There is no solid estimate of its impact on health care’s bottom line, although the burden on providers in purchasing insurance is well known. While it has been a few years since this issue rose to crisis proportions in most states, it has never been resolved. Governors continue to hear the concerns of providers and have seen malpractice insurance rates climb.

The state efforts in the past decade should guide any future approach to malpractice reform. The majority of state efforts to date have been through tort reforms. These changes can take a variety of shapes, but are primarily designed to reduce the size of malpractice awards and avoid frivolous suits. Caps to punitive damages have been adopted in a number of states. Other reforms include pre-trial screenings and alternative pathways for claims, such as arbitration when health care errors occur. Many states also have implemented a range of insurance reforms to spread risk and create a better market for malpractice insurance.

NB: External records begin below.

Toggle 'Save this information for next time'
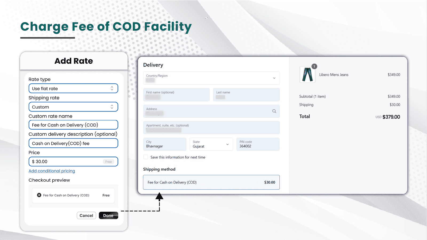This screenshot has height=240, width=427. [146, 157]
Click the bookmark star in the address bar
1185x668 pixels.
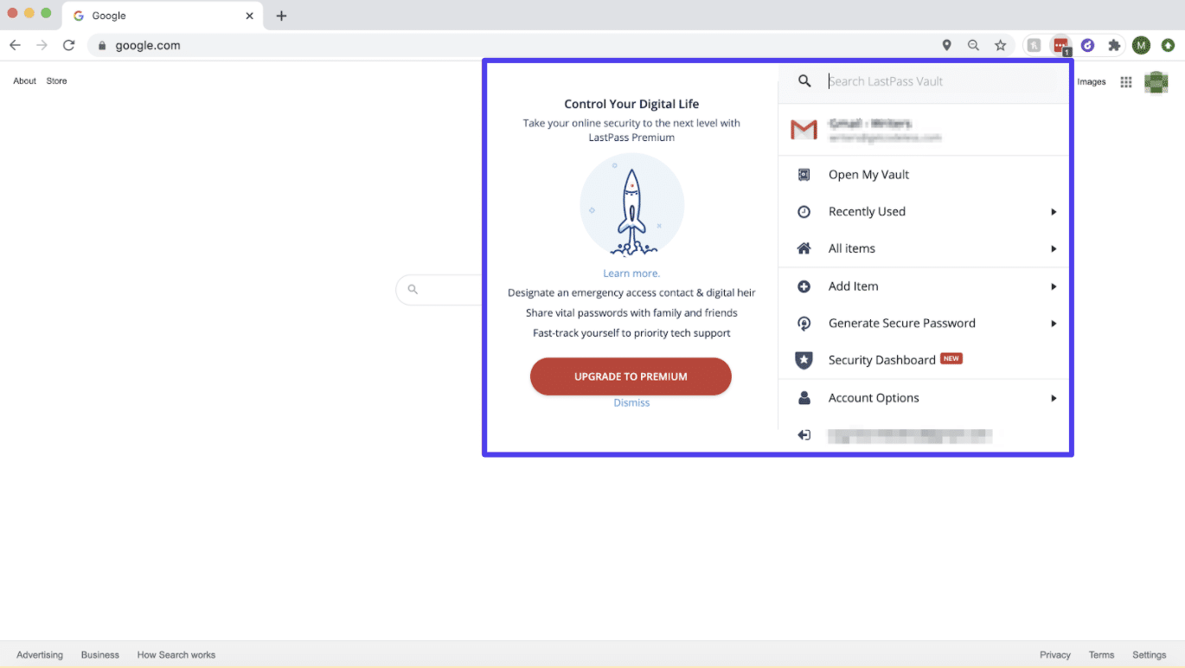[1001, 44]
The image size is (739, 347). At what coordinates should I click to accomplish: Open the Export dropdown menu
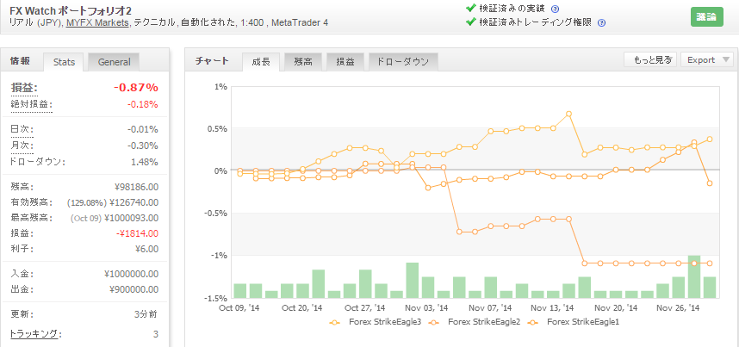pos(706,60)
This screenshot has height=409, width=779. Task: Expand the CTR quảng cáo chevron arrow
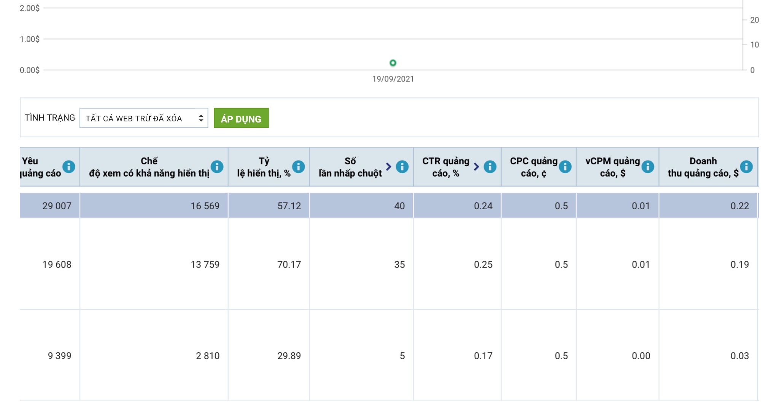tap(476, 167)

These tort and insurance reforms in the malpractice market have met with some success in reducing costs, but it is not clear how much they have influenced the practice of defensive medicine. More recently, state efforts have been expanded to address costs of malpractice by getting at the source, namely medical errors and poor quality of care. By creating systems that help providers avoid errors and follow evidence-based guidelines, fewer mistakes are made and health care costs from defensive or wasteful care may also be reduced.

Going forward, comprehensive reform should include federal grants to states to accelerate efforts to address medical malpractice. This program should allow states to implement a broad range of reforms to control malpractice costs while also improving patient safety and outcomes. It will be important for these efforts to be carefully evaluated—by a unbiased third party—to ensure the right mix of tort, insurance and practice reforms are implemented. Only after we have analyzed these results should we consider federal laws to control costs related to malpractice.